━━━ Records to process

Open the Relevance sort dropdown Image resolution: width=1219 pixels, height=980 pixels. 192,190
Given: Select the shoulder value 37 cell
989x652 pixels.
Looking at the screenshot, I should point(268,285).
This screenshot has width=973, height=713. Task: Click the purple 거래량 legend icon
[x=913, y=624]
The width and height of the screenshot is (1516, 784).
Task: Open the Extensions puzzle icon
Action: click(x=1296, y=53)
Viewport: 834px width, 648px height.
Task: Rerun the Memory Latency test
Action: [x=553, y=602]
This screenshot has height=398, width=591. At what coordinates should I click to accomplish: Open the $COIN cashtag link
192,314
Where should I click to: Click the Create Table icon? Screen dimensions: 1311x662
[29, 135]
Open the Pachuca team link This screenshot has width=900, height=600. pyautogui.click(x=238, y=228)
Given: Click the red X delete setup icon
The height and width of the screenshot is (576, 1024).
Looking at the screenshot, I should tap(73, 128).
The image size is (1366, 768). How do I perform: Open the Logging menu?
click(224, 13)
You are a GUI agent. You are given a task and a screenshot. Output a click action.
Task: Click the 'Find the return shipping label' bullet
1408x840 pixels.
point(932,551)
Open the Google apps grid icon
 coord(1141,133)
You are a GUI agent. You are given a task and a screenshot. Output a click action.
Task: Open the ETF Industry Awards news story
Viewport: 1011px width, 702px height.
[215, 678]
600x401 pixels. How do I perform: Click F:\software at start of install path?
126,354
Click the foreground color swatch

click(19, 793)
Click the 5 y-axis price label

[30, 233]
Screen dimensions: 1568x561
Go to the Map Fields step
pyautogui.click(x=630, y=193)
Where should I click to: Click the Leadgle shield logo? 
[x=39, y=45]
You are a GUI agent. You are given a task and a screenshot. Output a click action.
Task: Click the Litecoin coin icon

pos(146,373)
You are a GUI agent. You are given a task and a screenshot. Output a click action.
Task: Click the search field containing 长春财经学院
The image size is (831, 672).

━━━━━━

About this exercise. What is needed is a word-for-word copy of the records.

Expected answer.
Open the Relevance sort dropdown Image resolution: width=1219 pixels, height=980 pixels. 192,190
Given: Select the shoulder value 37 cell
989x652 pixels.
Looking at the screenshot, I should point(268,285).
This screenshot has width=973, height=713. Task: Click the purple 거래량 legend icon
[x=913, y=624]
The width and height of the screenshot is (1516, 784).
Task: Open the Extensions puzzle icon
Action: click(x=1296, y=53)
Viewport: 834px width, 648px height.
Task: Rerun the Memory Latency test
Action: [x=553, y=602]
This screenshot has height=398, width=591. At what coordinates should I click to accomplish: Open the $COIN cashtag link
192,314
Where should I click to: Click the Create Table icon? Screen dimensions: 1311x662
[29, 135]
Open the Pachuca team link This screenshot has width=900, height=600. pyautogui.click(x=238, y=228)
Given: Click the red X delete setup icon
The height and width of the screenshot is (576, 1024).
Looking at the screenshot, I should tap(73, 128).
The image size is (1366, 768). How do I perform: Open the Logging menu?
click(224, 13)
You are a GUI agent. You are given a task and a screenshot. Output a click action.
Task: Click the 'Find the return shipping label' bullet
1408x840 pixels.
point(932,551)
Open the Google apps grid icon
 coord(1141,133)
You are a GUI agent. You are given a task and a screenshot. Output a click action.
Task: Open the ETF Industry Awards news story
Viewport: 1011px width, 702px height.
[215, 678]
600x401 pixels. How do I perform: Click F:\software at start of install path?
126,354
Click the foreground color swatch

click(19, 793)
Click the 5 y-axis price label

[30, 233]
Screen dimensions: 1568x561
Go to the Map Fields step
pyautogui.click(x=630, y=193)
Where should I click to: Click the Leadgle shield logo? 
[x=39, y=45]
You are a GUI agent. You are given a task and a screenshot. Output a click action.
Task: Click the Litecoin coin icon

pos(146,373)
You are a GUI agent. You are given a task and a screenshot. Output a click action.
Task: Click the search field containing 长春财经学院
The image size is (831, 672).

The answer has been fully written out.